Scraping your Google Scholar data

rstats
academia
dataviz
ggplot2
Author

Peder Braadland

Published

April 29, 2024

Just to be clear: Citations, H-index and other similar metrics do not indicate whether one’s research is good or important. The same goes for journal rankings - publishing in high level journals does not make you a good researcher, although it (unfortunately) still improves your chances of getting grants and tenure.

I do find it interesting, however, whether people are citing my work. In many ways I feel that my more impactful work often is the least cited. A better predictor of citations is whether the content is flashy and novel or not – regardless of whether the research is reproducible and generalizable.

In this post I will show you how you can scrape Google scholar profiles using the scholar package in R (available on CRAN). While Google Scholar’s dashboard does give you a brief overview of this, I will show you how you can collect more detailed data, including citation data over time for individual articles, and how you can create your own bibliography which can be handy when creating a CV you can easily update.

Creating a bibliography

We start off by finding our Google Scholard author ID and use this ID to retrieve all publications associated with that ID. We get eight pieces of information per profile, including title, author, journal, data on the issue, pages etc, cites, year of publication, some citation ID and a publication ID.
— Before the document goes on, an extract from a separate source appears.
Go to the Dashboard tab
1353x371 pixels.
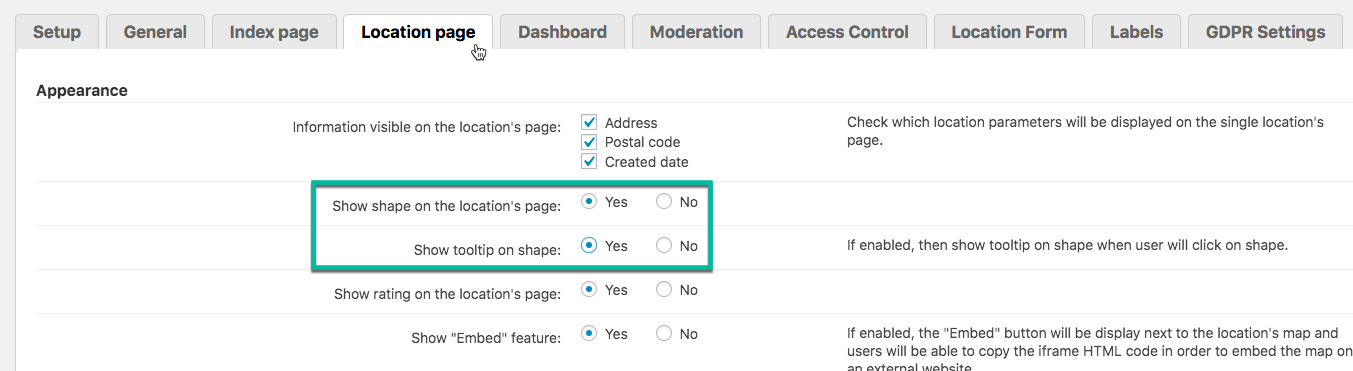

Code for scraping your Google Scholar publication data
# You'll need to install the packages below prior to loading.
# install.packages("scholar") 
# You can also use the following code (not used here since it doesn't cooperate well with knitr)
# pkg <- c("tidyverse", "ggpubr", "scholar", "formattable", "kableExtra")
# lapply(pkg, FUN = function(X){do.call("require", list(X))})

library(kableExtra)
library(formattable)
library(scholar)
library(tidyverse)
library(ggpubr)


'%ni%' <- Negate('%in%')

author_id <- scholar::get_scholar_id(last_name = "Braadland", first_name = "Peder")
pubs <- scholar::get_publications(author_id) 
glimpse(pubs)
Rows: 35
Columns: 8
$ title   <chr> "β-adrenergic receptor signaling in prostate cancer", "Ex vivo…
$ author  <chr> "PR Braadland, H Ramberg, HH Grytli, KA Taskén", "PR Braadland…
$ journal <chr> "Frontiers in oncology", "British journal of cancer", "Molecul…
$ number  <chr> "4, 375", "117 (11), 1656-1664", "17 (11), 2154-2168", "26 (4)…
$ cites   <dbl> 80, 40, 29, 25, 20, 16, 13, 11, 5, 3, 3, 2, 1, 0, 0, 0, 0, 0, …
$ year    <dbl> 2015, 2017, 2019, 2019, 2023, 2020, 2021, 2016, 2020, 2022, 20…
$ cid     <chr> "16069725449159400664", "190629465548971635", "164841235280137…
$ pubid   <chr> "UeHWp8X0CEIC", "u5HHmVD_uO8C", "YsMSGLbcyi4C", "W7OEmFMy1HYC"…

Note that Google scholar does not distinguish between original research, review articles, conference abstracts, preprints, replies etc., and you will therefore need to do some data wrangling to collect what you want to display. In my case, I want to display only original research and review articles. Since I have a rather short publication record, this was not a lot of work.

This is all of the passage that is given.